If a line in the records below contains the word "target", copy it.

_ _ _

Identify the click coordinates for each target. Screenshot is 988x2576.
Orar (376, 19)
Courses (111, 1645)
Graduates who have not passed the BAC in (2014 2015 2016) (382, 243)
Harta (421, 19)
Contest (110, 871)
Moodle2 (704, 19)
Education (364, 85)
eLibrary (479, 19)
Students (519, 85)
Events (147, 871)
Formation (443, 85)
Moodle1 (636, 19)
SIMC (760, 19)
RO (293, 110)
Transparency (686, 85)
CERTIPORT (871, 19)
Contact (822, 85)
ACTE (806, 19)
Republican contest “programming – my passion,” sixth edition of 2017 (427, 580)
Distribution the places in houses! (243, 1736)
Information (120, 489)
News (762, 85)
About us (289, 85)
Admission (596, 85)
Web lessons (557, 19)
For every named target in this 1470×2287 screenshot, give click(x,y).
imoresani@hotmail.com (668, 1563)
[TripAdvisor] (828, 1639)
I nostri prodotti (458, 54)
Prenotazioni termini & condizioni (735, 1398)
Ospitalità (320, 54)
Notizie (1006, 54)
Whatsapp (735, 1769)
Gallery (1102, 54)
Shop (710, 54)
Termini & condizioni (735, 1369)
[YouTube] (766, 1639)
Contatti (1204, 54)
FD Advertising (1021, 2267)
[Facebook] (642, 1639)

_ _ _

▸ Result:
Identify the click coordinates for each target. Screenshot is 988x2576.
For every named target in this 1470×2287 screenshot, give click(x,y).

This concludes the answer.